Only, it never seems to be like that.  Costs mount, documents are filed, issues which seem irrelevant to you are canvassed in great detail.  Things somehow seem to get bogged down, but never mind – your lawyer keeps putting the other side in its place with the sort of letters you wish you had learnt to write.  The trouble is that those letters, although they may make you feel better, do not really seem to be doing the trick and, although you don’t know it, they are straining the costs budget which under the new rules has had to be agreed by the parties or set by the judge.  In litigation, letters from your solicitor, other than those between him and you which are privileged and seen by no-one else, are really written with four different people in mind and can be seen by all of those, even if they are addressed solely to the first category of those – the other side’s lawyer.

Presumably the purpose of a letter is to communicate and, in the context of litigation, to impress the recipient(s) with the controlled efficiency and strategic sense of your case.  Anything which gives a different impression is surely striking wide of the mark.  So, your solicitor writes a letter which is withering in its tone, diamond-like in its sarcasm and, often, patronising in its tone.  Your initial reaction is to think “this will really show them we mean business, my lawyer is not a man to tangle with”.  Well, you are paying for it, so it’s no doubt good that you think that.

What is the reaction of the addressee?  He has probably spent a career receiving such letters (and maybe writing them as well – although he may wisely have filled his e-trashbin with pointed drafts instead; after all they are such fun to write and it is good to get the blood pounding by getting everything off your chest…..).  Strangely he does not seem to react as quickly or as desperately as you had hoped.  He may take his time to reply, even though your solicitor has told him that the matter is, as ever, urgent.  Worse still, he may actually seem to be ignoring the letter altogether.  The trouble is that rather like the boy who cried wolf constant urgency can become soporific.  How much more impressive is it when a lawyer who is normally controlled and polite becomes insistent?
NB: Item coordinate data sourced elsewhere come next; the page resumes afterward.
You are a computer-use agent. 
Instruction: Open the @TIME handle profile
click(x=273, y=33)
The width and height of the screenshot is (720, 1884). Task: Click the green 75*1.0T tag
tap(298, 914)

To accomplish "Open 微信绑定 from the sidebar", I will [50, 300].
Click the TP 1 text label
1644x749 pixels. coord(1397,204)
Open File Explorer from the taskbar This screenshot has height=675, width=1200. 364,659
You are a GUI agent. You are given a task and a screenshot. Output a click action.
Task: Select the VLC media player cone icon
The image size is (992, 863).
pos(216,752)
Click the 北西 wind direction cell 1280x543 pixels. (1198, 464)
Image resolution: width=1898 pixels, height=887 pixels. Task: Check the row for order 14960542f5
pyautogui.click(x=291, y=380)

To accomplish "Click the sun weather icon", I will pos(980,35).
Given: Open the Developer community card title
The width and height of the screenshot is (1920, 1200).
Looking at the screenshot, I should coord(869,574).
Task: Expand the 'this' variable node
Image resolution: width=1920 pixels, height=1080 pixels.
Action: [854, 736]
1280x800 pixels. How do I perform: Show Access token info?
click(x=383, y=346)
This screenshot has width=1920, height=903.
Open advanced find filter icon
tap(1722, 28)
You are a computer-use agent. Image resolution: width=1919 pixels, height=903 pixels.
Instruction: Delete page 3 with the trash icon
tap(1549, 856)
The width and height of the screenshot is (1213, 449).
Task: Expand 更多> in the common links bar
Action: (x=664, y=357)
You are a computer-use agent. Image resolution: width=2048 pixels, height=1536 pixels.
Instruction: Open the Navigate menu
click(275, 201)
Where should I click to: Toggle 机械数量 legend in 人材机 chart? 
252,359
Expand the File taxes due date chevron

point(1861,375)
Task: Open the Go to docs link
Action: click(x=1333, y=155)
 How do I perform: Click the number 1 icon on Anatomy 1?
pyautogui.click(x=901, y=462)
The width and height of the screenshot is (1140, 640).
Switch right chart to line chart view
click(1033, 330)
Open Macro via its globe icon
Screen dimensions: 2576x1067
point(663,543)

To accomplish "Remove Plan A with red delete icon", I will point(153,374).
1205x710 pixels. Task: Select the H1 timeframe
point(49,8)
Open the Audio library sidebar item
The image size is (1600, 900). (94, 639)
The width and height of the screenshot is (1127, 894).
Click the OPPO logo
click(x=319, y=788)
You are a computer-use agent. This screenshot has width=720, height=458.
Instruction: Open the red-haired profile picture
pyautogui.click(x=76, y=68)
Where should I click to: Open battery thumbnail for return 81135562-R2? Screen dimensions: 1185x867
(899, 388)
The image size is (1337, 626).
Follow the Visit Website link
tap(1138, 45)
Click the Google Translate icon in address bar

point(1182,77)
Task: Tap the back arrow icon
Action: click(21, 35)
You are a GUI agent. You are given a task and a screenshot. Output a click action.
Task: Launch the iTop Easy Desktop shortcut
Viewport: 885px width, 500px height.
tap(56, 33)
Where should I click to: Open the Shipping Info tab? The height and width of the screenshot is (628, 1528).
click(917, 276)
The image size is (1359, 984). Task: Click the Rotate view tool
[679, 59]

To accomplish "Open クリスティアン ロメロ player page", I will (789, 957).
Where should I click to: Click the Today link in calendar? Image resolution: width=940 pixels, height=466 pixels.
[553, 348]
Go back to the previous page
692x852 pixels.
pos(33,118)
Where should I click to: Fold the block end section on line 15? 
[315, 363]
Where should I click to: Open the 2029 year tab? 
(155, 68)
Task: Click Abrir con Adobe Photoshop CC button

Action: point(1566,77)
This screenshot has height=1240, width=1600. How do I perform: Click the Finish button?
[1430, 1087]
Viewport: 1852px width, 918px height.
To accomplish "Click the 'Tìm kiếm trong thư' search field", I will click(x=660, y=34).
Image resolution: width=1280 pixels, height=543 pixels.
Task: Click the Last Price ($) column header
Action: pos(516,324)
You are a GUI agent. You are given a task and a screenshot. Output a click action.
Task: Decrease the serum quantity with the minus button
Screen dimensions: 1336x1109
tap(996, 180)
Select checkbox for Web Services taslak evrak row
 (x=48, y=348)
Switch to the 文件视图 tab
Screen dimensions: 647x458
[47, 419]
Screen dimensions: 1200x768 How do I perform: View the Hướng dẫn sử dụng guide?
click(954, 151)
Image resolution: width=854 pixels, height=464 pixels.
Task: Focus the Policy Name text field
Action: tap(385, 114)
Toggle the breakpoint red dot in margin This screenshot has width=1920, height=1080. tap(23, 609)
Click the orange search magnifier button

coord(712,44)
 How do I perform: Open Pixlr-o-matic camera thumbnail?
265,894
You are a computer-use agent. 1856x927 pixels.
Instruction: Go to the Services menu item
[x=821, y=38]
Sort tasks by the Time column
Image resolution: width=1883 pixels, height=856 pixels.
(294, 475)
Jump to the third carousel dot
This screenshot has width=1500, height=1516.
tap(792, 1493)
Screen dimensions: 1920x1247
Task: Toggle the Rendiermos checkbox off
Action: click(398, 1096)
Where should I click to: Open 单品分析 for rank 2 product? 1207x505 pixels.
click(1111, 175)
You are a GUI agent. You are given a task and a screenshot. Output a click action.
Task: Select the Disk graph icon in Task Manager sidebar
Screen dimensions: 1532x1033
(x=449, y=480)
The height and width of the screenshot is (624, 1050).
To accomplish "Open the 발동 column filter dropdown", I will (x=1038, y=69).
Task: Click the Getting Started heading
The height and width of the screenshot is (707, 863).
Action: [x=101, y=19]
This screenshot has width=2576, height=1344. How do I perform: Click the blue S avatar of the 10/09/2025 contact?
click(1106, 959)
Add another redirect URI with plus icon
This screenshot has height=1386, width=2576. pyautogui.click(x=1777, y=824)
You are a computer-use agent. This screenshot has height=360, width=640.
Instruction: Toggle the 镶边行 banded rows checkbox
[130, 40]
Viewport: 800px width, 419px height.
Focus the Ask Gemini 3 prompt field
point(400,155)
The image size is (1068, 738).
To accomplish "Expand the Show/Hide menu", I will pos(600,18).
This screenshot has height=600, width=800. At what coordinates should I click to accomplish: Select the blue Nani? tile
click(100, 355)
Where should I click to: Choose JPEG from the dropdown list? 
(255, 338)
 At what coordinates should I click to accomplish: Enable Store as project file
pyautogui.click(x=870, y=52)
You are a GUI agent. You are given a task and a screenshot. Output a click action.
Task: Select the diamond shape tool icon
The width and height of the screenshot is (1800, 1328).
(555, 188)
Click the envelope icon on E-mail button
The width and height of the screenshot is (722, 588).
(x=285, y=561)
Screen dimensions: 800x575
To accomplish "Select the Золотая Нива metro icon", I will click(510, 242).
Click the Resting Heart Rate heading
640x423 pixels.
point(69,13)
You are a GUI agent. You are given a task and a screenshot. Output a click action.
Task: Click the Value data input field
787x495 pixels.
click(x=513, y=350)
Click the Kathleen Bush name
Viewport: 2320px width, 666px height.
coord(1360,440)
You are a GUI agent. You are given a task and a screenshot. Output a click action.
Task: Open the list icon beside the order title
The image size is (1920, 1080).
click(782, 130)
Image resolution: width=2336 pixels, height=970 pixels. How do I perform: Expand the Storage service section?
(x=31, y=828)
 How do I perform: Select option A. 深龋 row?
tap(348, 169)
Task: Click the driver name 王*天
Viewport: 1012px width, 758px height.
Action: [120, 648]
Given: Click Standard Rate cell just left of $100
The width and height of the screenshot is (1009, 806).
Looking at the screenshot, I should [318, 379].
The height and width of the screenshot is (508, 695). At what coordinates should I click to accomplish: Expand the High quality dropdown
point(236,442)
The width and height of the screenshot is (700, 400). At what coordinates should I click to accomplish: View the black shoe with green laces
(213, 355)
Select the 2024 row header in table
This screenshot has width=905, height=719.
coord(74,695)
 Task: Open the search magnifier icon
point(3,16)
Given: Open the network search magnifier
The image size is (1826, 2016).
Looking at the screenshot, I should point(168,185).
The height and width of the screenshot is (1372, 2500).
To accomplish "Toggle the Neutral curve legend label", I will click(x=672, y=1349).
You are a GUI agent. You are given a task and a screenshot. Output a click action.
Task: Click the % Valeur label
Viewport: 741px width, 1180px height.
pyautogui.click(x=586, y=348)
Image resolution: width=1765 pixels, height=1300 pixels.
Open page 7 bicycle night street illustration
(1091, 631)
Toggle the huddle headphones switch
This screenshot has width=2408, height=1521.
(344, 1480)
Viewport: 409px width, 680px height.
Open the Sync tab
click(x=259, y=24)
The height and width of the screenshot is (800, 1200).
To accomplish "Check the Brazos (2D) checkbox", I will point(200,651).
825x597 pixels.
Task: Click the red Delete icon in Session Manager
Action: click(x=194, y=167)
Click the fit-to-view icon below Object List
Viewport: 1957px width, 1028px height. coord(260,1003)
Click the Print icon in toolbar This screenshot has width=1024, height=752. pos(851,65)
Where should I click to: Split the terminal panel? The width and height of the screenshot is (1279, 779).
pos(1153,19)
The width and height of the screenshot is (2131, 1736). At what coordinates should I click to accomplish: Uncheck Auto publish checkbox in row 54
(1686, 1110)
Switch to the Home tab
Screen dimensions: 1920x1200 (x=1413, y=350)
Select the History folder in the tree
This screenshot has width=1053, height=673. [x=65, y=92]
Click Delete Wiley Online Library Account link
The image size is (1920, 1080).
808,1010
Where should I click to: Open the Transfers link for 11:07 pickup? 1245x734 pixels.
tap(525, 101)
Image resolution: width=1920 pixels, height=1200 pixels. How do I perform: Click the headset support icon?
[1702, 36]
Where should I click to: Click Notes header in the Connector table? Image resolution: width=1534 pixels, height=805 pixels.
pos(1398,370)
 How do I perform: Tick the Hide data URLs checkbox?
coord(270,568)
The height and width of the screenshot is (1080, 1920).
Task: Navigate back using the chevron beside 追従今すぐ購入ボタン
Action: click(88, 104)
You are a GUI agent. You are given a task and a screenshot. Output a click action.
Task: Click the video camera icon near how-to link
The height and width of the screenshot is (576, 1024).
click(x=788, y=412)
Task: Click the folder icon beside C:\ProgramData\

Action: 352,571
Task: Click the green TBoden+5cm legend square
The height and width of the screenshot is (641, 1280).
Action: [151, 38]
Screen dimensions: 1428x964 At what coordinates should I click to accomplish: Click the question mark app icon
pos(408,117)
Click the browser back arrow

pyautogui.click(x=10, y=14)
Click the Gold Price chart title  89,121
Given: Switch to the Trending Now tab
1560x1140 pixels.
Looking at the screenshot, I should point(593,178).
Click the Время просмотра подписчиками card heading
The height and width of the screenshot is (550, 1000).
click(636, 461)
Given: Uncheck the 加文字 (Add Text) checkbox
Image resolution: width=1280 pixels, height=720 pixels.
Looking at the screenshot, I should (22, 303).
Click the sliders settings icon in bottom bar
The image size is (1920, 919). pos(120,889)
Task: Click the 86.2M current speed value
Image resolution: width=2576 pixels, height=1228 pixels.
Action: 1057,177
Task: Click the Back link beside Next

Ah, you say, but if the other lawyer shows his client the letter, that will have an impact!  Really?  What would your response be if the tables were turned?  You might think that all this aggression was really covering up a weakness in their case.  Is not a relentless tactic of controlled and single-minded efficiency more attractive?

And then there is the judge.  Once a dispute is heading towards litigation, even before a case is issued in the courts, your lawyer will tell you that every letter to the other side is actually also addressed to the judge, so that when he sees it in court he should be impressed by its tone, its content and its over-riding wisdom.

What will he make of this letter with its flavour of Jeremy Paxman with dyspepsia?  Of course, since he will have come from practice where he has seen such letters traded on a daily basis, the initial impact will be underwhelming.  Filled as he now must be with a religious fervour to control costs and limit unnecessary correspondence, he may be less forgiving than you would expect.

In an interlocutory hearing during a recent case with a leading City firm of distinction on the other side, the judge commented to the opponent’s QC “and while you’re at it Mr X, you might have a word with your instructing solicitors about toning down some of the correspondence – quite unnecessary”.  Maybe not the reaction their clients wished to hear.

Of course passion and commitment to the cause are vital.  Litigation is an adrenalin-filled process and litigators do their demanding jobs under pressures which demand enthusiasm and vigour.  Nothing can, or should change that.

In recent years we have learnt to move away from the red blood of litigation to dispute management and dispute resolution and replaced the metaphors of war with management speak and case control.  Maybe full-on letters are just the last bastion of the “good old days”; but maybe not.  Of course, at the end of the day, you pay your money – lots of it – and you make your choice.  The title of this piece may give you a clue of what I would look for when you do.